The one comment I will leave for archival is that - yes, indeed - the perl handling for pgf math has been all of fragile, buggy and incomplete. But importantly - so has the raw interpretataion of the TeX sources of that package. So incremental progress here is good (and I am especially grateful you took the time to add so many new tests).

@xworld21 xworld21 changed the title Pgfmathparse \pgfmathparse improvements Jan 12, 2025
@xworld21
Copy link
Contributor Author

The math parser is now slightly less broken, but still very broken. The operator precedences are all slightly wrong – they should have been set reading the \pgfmathdeclareoperator commands in the sources.

Still wrong: the factorial operator binds higher than multiplication, but lower than power; the radians 'unit' is between addition and multiplication. Hopefully I got the rest right.

@dginev are there notable examples from arXiv that might need all of this?

@dginev
Copy link
Collaborator

dginev commented Jan 12, 2025

@dginev are there notable examples from arXiv that might need all of this?

Oh yes, certainly, pgf is a very commonly used package. Looking at the loaded files report for ar5iv, pgfmathparser.code.tex gets loaded in 436,976 articles.

If you want to fish for examples, I remember from #2237 that most/all pgfplots use the math parser, and there are ~59,000 articles using that library. That previous PR patch was based on arXiv:2104.00602, and you can find a few other reported pgf-related issues at the ar5iv tracker. But naturally arXiv readers do not distill the problems down to the unit test level.
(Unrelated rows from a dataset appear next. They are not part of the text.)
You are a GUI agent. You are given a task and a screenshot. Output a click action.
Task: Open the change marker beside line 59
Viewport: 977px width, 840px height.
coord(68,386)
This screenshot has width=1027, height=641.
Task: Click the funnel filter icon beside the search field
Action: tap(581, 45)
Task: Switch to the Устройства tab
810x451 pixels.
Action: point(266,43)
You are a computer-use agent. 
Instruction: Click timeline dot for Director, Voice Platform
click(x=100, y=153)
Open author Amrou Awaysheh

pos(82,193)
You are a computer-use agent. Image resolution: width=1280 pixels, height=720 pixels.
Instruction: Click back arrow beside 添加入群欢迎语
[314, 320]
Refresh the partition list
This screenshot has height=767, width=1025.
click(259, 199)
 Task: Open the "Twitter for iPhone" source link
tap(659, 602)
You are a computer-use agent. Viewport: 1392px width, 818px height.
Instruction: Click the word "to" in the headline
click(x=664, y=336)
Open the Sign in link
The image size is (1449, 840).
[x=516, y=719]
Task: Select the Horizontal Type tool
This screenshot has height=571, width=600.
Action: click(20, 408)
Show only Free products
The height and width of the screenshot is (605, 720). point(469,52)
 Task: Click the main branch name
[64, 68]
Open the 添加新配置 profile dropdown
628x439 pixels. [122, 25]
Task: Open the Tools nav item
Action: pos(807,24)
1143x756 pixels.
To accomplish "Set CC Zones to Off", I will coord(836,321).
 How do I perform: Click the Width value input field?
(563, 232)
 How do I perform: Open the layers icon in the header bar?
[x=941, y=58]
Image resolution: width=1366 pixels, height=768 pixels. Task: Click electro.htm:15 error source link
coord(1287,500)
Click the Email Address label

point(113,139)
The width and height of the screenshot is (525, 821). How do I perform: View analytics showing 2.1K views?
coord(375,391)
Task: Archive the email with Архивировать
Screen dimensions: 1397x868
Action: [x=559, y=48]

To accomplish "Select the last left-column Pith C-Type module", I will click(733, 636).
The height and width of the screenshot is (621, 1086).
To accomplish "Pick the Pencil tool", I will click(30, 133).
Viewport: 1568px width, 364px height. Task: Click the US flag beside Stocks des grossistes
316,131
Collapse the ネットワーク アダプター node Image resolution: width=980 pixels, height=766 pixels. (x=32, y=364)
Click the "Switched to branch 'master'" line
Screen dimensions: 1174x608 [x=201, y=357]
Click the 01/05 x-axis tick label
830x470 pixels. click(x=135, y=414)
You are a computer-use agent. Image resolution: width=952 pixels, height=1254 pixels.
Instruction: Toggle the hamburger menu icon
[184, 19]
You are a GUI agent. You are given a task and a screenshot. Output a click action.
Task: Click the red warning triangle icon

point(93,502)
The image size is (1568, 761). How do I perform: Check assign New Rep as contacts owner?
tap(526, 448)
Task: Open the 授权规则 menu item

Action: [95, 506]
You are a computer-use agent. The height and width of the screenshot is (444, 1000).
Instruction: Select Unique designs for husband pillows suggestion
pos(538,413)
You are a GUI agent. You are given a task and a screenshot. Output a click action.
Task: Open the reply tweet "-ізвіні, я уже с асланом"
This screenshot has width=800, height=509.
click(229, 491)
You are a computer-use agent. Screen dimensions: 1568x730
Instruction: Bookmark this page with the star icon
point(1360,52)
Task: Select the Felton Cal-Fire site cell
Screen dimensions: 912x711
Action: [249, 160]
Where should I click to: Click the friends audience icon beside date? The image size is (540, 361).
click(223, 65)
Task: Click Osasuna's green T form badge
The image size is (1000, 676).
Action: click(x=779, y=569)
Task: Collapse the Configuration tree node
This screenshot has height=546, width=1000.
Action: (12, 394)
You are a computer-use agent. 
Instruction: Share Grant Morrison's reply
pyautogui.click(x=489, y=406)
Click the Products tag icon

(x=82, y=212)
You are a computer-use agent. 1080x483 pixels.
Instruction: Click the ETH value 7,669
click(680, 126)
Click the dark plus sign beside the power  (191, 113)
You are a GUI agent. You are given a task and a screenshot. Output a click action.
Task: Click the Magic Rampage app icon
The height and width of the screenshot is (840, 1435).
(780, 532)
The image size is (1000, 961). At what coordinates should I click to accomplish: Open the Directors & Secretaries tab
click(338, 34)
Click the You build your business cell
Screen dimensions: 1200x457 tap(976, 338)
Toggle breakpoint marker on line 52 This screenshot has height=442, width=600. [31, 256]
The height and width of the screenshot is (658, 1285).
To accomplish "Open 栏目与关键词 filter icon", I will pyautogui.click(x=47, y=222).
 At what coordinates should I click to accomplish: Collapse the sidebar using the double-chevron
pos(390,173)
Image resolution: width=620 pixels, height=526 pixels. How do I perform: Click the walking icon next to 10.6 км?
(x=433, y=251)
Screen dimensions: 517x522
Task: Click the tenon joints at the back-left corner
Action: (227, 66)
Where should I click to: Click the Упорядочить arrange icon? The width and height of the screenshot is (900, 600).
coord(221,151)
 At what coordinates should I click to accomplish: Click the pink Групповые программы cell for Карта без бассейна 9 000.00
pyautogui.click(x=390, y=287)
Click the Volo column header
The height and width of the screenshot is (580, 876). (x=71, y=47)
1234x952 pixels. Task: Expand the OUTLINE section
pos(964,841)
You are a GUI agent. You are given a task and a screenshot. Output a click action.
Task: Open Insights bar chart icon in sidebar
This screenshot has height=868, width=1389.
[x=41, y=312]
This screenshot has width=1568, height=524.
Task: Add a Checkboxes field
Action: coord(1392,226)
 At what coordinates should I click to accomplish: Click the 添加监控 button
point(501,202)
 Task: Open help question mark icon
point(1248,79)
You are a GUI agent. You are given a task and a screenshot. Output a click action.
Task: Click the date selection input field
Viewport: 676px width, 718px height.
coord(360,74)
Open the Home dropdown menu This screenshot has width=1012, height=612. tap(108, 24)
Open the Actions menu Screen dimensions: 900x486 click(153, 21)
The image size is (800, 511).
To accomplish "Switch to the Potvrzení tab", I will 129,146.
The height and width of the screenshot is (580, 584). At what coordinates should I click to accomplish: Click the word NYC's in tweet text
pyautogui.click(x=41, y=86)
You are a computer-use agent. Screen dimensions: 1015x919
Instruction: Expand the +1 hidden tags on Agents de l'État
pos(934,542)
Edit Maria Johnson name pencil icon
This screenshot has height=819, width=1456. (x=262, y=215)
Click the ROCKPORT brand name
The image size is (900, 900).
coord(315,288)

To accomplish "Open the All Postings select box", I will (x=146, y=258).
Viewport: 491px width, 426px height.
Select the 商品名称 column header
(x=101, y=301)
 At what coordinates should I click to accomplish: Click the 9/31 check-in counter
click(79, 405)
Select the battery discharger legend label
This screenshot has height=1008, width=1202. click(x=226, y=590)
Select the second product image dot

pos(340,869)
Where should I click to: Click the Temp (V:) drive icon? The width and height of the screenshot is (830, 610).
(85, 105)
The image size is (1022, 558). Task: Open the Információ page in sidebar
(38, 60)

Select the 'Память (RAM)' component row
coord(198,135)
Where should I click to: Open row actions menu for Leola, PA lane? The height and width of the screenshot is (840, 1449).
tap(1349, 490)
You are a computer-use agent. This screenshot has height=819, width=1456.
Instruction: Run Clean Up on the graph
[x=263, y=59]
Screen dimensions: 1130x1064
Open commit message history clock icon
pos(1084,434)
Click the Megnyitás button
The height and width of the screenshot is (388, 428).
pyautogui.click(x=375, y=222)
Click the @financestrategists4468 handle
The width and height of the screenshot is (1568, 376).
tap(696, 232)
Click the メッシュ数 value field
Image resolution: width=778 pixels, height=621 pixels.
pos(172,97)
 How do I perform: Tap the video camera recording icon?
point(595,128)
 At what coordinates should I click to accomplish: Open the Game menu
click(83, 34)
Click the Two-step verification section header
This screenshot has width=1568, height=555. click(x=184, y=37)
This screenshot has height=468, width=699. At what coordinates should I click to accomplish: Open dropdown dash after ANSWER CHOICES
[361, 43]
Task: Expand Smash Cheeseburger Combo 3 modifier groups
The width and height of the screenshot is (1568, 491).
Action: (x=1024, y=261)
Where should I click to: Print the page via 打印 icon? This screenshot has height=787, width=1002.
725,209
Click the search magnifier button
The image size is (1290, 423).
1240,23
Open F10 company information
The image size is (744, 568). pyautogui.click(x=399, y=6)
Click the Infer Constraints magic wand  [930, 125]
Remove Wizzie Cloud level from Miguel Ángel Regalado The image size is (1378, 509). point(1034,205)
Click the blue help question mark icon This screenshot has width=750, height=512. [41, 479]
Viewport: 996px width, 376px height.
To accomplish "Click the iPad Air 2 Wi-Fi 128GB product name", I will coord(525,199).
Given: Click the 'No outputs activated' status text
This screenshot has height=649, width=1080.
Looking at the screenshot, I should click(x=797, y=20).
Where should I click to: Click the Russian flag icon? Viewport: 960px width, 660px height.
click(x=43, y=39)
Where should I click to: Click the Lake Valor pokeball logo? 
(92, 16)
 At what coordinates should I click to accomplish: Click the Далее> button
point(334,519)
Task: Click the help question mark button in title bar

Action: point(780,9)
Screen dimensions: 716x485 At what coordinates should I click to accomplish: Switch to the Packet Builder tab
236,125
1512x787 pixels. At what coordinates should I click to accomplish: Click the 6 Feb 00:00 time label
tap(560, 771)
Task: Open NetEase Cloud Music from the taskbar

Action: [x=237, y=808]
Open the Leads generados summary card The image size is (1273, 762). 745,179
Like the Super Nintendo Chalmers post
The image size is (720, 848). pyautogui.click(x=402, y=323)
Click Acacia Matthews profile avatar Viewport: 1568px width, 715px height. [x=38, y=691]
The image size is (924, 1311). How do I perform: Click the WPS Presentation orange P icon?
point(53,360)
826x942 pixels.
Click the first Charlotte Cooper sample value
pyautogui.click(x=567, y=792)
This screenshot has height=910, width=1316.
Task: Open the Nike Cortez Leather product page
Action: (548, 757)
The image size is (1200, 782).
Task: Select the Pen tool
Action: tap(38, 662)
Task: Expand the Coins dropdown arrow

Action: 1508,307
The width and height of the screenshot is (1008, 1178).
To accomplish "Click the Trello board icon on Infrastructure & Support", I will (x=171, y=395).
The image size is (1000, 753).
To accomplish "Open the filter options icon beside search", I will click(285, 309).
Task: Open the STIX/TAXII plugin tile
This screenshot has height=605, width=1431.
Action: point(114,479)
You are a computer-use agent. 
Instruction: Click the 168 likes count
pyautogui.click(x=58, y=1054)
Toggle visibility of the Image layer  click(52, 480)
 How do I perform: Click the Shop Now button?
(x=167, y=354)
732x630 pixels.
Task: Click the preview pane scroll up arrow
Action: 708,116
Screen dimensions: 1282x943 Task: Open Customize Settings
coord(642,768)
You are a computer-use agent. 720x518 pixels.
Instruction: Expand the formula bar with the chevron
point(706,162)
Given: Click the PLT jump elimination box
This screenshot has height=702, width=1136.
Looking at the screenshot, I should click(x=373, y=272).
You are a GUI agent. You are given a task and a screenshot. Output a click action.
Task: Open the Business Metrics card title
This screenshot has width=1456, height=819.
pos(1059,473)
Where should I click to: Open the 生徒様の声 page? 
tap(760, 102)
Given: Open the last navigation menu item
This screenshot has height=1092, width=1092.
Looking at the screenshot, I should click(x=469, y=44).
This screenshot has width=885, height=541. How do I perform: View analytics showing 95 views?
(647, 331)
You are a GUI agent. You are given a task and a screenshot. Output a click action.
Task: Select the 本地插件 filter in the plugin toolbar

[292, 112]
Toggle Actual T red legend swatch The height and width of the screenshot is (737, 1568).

It is possible that converting the pgf/tikz showcase sites are a better way to fish out relevant examples.

But yes, this is very much a sizeable need in arXiv.

@xworld21
Copy link
Contributor Author

Uhm, the <pagination role="newpage"></pagination> error changes with TeX Live version. Is there a standard solution for that particular problem?

@dginev
Copy link
Collaborator

dginev commented Jan 13, 2025

Is there a standard solution for that particular problem?

I am not really familiar with this kind of texlive version mismatch. So is the issue that there are two trailing \pars deposited just before \end{document}?

One simple workaround could be to replace the \par in your test macro with something like \newline I suppose. But would really need to get back to a texlive 2021 to test it out.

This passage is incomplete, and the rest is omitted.